Turkey leveled a new attack Monday against Pope Francis for his contention that the Ottoman Turk massacre of Armenians a century ago constituted genocide.
"This statement is extremely controversial and it is not based on any historical documents," said Volkan Bozkir, the Turkish minister for European Union affairs. "Turkey will not accept this statement and considers it as null and void.''
Ankara recalled its ambassador to the Vatican on Sunday after the pontiff described the massacre in 1915 of as many as 1.5 million Armenians as "the first genocide of the 20th century."

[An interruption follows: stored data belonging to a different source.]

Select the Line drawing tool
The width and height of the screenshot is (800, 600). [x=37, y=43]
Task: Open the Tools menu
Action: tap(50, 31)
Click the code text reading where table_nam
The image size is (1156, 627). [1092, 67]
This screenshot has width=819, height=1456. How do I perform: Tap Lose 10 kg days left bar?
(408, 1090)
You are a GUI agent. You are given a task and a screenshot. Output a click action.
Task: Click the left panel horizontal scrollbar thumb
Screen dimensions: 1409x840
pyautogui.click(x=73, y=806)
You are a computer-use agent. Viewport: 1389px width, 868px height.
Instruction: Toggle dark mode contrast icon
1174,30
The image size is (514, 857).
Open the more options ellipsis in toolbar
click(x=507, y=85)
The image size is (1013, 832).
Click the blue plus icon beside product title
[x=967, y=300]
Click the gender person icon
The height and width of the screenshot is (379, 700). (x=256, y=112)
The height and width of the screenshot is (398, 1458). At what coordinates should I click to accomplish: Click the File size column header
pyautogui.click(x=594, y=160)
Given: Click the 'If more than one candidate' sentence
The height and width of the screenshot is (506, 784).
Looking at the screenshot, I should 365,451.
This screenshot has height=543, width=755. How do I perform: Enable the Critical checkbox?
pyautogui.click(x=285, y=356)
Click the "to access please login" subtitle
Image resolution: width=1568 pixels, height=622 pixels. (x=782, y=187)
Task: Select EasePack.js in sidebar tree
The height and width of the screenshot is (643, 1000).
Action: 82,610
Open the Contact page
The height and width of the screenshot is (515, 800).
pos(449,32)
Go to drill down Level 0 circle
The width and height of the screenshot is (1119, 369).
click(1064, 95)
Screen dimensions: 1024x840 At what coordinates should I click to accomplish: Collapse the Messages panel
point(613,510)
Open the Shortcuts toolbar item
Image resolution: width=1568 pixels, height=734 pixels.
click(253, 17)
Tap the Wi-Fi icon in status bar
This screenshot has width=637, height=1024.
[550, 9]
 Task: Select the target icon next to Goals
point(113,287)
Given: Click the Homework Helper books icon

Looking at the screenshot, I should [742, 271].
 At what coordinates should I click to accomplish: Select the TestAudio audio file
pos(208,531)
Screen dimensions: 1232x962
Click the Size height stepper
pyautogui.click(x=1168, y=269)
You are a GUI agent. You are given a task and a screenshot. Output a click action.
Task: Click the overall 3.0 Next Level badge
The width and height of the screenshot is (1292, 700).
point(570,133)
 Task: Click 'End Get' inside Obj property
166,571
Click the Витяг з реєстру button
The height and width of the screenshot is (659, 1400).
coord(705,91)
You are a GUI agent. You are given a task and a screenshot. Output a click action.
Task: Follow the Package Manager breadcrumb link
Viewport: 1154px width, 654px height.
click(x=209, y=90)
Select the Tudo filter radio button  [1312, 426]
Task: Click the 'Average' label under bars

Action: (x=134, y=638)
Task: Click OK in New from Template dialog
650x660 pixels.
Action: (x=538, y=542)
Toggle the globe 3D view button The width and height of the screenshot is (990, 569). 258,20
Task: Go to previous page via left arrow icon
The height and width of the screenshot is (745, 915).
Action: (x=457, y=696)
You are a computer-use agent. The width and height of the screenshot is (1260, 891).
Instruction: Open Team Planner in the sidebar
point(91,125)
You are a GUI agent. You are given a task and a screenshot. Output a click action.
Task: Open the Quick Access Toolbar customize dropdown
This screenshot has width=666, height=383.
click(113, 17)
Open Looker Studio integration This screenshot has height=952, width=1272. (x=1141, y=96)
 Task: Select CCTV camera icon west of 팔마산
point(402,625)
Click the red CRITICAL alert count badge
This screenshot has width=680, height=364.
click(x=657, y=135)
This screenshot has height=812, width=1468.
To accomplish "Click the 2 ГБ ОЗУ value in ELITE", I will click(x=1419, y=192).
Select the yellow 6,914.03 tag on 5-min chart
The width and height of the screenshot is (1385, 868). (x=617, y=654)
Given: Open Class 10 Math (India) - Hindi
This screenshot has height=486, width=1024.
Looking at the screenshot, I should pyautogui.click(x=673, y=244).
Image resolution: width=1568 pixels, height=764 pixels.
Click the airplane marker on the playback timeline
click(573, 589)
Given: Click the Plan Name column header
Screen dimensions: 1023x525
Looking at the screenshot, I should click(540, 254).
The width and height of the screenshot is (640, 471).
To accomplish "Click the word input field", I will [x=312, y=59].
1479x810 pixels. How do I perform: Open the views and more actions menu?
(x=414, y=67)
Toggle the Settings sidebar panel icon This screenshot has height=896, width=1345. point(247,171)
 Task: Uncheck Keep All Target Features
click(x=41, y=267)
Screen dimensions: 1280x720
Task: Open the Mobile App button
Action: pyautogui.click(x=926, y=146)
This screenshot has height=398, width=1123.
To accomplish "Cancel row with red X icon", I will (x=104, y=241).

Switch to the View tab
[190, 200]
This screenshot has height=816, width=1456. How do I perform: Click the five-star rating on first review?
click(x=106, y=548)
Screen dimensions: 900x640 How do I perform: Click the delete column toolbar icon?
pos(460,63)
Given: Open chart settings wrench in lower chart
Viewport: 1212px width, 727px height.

Pope Francis said that "concealing or denying evil is like allowing a wound to keep bleeding without bandaging it."
Muslim Turkey has acknowledged that Christian Armenians died in clashes with the Ottoman Turks, but angrily denies that the massacre amounts to genocide. Turkey said the toll has been inflated and that those killed were victims of civil war and unrest.
The European Union Monday urged Turkey and neighboring Armenia to normalize ties in the aftermath of the controversy over the remarks the pope made during a Mass at St. Peter's Basilica in Rome.
Turkey and Armenia signed an accord in 2009 to open their borders and establish diplomatic relations, but it has not been implemented. The European Parliament is marking the 100th anniversary of the massacre in Brussels on Wednesday.